* _TEXTAUSSCHNITT_:
================
Noch dazu warnt einen keine*r vor, wie selten man im Falle einer bislang unkomplizierten Schwangerschaft mit Ärzt*innen reden kann. Wie besessen fiebere ich jedem einzelnen Termin entgegen, um die Versicherung zu haben, dass alles gut läuft in mir drin, alles wächst und gedeiht und an der richtigen Stelle sitzt. Angststörung und Schwangerschaft vertragen sich nicht besonders gut, musste ich feststellen. Mein „Gesundsheitsteam“ samt Hebamme, Gynäkologin und Therapeutin, Familie und Freund*innen waren gewarnt und unterstützen seit dieser Erkenntnis mit vermehrten Telefonaten, dem Besprechen jeglicher Sorgen und aufmerksamen Nachfragen immer, wenn ich sie brauche. Beinahe täglich.
Inzwischen haben sich auch jegliche Online-Algorithmen angepasst. Durch meine Hashtag-Suchen bei Instagram (SSW7, SSW8, SSW9 usw.) weiß meine „For You Page“ ganz genau, was ich gerade sehen möchte: Babyfüße, Ultraschallbilder, Tipps zum Stillen, Sleep Training und Montessori Spiele, Horrorgeschichten von traumatischen Geburten und vieles mehr. Kaufangebote und Werbung soweit das Auge reicht und längst habe ich nachvollzogen, wer mit mir schwanger ist: Dagi Bee entbindet wohl noch dieses Jahr, Lovelyn Enebechi wurde von Cybex ausgestattet und Charlotte Weise wird für ihr Wochenbett wohl wieder nach Deutschland fliegen. I know it all und frage mich zeitgleich, wie viel ich selbst eigentlich teilen mag. Große Frage, nächste Frage, denn auch hierzu gibt es von Eltern und Nicht-Eltern diverse Meinungen, die die eigene Positionierung erschweren.
================
* _EXTRAHIERTE EINTRÄGE_:
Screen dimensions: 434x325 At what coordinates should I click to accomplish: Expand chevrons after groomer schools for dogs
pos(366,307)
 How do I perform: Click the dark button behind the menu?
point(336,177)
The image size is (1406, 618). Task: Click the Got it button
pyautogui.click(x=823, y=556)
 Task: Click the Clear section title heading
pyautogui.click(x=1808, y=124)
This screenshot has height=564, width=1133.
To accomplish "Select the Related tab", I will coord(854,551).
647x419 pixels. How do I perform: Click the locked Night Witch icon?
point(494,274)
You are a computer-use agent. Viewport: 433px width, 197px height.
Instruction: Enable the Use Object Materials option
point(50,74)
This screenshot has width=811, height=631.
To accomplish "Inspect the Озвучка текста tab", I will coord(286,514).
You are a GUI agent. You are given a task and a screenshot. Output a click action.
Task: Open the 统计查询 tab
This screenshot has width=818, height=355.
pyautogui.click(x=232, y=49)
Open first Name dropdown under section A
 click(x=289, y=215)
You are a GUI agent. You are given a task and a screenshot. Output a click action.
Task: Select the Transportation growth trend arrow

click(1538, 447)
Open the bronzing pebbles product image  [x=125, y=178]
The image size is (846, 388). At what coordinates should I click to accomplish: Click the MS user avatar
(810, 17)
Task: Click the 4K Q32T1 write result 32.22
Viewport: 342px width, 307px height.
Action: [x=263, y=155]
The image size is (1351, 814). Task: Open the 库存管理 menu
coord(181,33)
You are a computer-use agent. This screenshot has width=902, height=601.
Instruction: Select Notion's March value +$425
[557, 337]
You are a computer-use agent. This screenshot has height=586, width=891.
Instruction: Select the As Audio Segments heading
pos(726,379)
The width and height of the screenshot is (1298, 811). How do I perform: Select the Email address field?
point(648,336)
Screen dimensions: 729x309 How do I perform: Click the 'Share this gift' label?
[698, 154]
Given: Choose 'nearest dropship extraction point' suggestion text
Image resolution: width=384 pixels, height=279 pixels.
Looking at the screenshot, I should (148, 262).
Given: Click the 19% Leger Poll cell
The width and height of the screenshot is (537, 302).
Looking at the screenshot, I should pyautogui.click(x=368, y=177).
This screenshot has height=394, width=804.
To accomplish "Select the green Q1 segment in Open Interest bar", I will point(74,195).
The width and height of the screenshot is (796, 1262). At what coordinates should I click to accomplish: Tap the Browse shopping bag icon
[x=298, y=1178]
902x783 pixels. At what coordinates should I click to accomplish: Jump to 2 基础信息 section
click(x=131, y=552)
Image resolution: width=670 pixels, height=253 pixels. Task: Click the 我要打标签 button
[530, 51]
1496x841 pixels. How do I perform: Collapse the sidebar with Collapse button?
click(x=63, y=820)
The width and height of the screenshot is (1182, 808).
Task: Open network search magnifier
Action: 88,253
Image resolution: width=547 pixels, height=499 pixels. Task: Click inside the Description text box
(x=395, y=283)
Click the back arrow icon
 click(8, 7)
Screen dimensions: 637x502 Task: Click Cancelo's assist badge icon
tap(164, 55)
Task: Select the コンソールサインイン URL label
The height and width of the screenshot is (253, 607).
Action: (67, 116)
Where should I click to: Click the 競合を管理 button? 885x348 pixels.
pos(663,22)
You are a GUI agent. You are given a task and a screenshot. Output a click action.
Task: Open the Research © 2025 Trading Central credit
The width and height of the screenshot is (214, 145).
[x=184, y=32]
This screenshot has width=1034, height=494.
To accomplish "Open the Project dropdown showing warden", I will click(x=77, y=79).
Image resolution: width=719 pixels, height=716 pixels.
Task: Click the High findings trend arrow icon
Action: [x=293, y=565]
================
* _AUFGABE 1_: Nenne laut dem Textausschnitt die Person, die von Cybex ausgestattet wurde.
* _AUFGABE 2_: Extrahiere aus dem Textausschnitt den Wortlaut von „Inzwischen haben sich“ bis einschließlich „eigene Positionierung erschweren.“.

* _MUSTERLÖSUNG 1_: Lovelyn Enebechi

* _MUSTERLÖSUNG 2_:
Inzwischen haben sich auch jegliche Online-Algorithmen angepasst. Durch meine Hashtag-Suchen bei Instagram (SSW7, SSW8, SSW9 usw.) weiß meine „For You Page“ ganz genau, was ich gerade sehen möchte: Babyfüße, Ultraschallbilder, Tipps zum Stillen, Sleep Training und Montessori Spiele, Horrorgeschichten von traumatischen Geburten und vieles mehr. Kaufangebote und Werbung soweit das Auge reicht und längst habe ich nachvollzogen, wer mit mir schwanger ist: Dagi Bee entbindet wohl noch dieses Jahr, Lovelyn Enebechi wurde von Cybex ausgestattet und Charlotte Weise wird für ihr Wochenbett wohl wieder nach Deutschland fliegen. I know it all und frage mich zeitgleich, wie viel ich selbst eigentlich teilen mag. Große Frage, nächste Frage, denn auch hierzu gibt es von Eltern und Nicht-Eltern diverse Meinungen, die die eigene Positionierung erschweren.